* **Assigned task**:
Please set down, unchanged, each line from the one with "Task: Open SEO Dashboard in the sidebar" to the final line of the data below, both included. Drop the pictures.

* **Listed entries**:
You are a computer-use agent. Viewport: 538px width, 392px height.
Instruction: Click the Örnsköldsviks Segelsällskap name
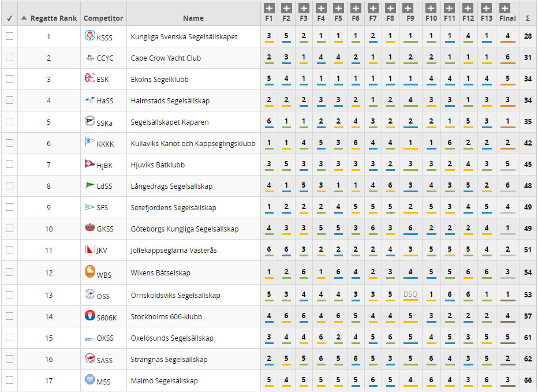pyautogui.click(x=175, y=296)
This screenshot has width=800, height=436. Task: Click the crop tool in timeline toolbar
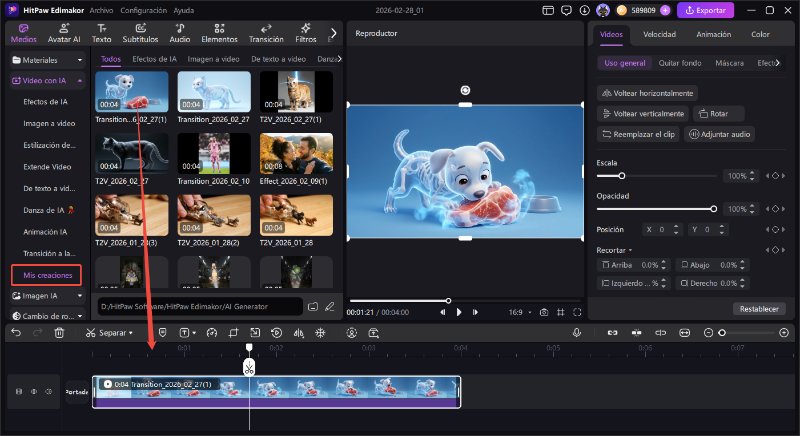pos(232,332)
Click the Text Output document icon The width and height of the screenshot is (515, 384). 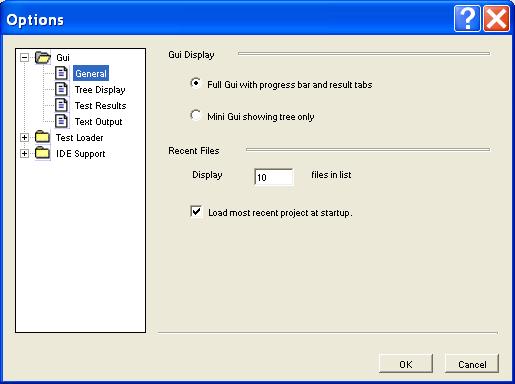[x=61, y=121]

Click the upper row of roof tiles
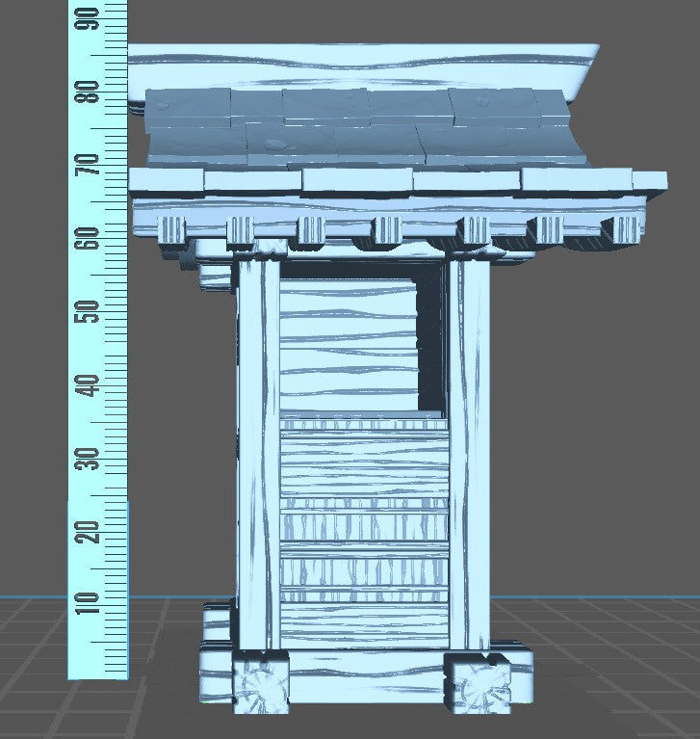(x=337, y=107)
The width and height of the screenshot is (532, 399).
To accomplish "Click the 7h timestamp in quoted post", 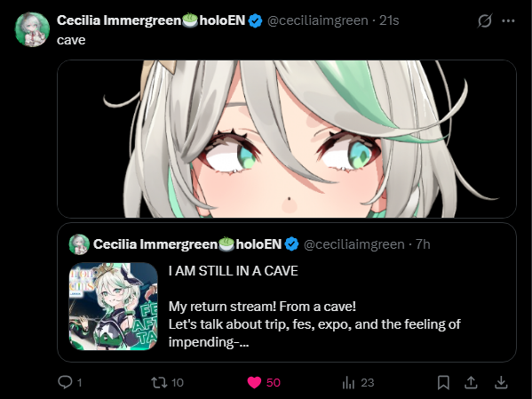I will point(423,244).
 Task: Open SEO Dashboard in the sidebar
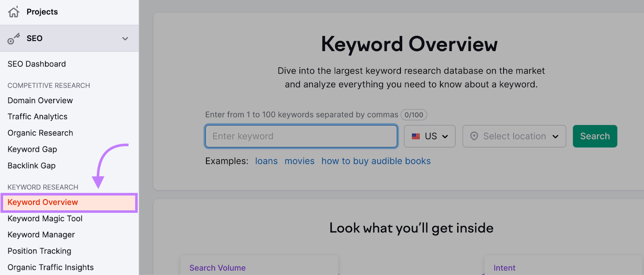(x=37, y=64)
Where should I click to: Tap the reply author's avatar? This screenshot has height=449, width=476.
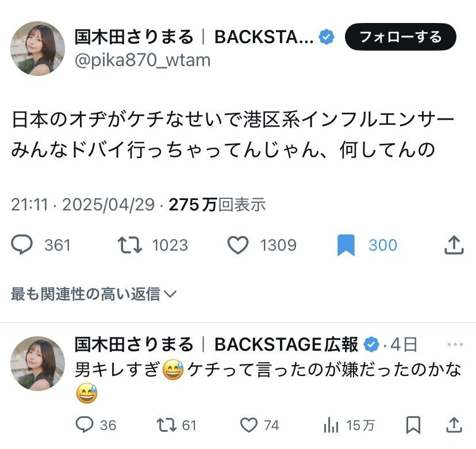[x=38, y=363]
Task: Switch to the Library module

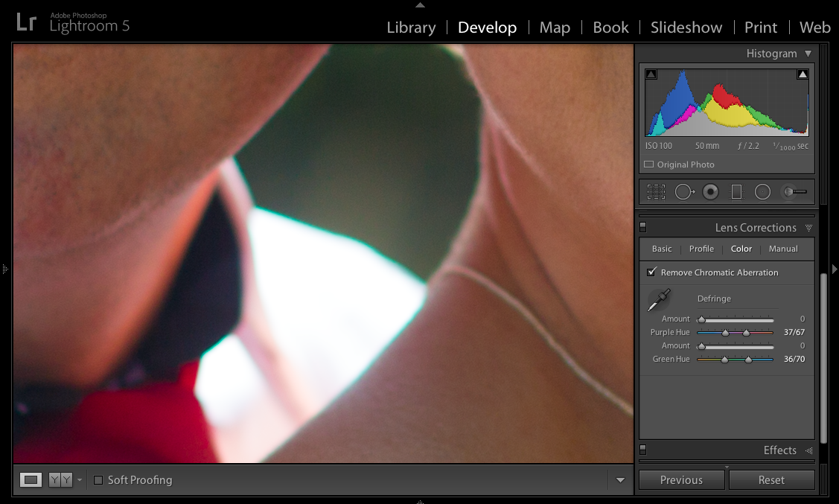Action: pos(411,28)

* **Output below**:
 Task: Open SEO Dashboard in the sidebar
(x=37, y=64)
Where should I click to: Tap the reply author's avatar? This screenshot has height=449, width=476.
[x=38, y=363]
Task: Switch to the Library module

Action: pos(411,28)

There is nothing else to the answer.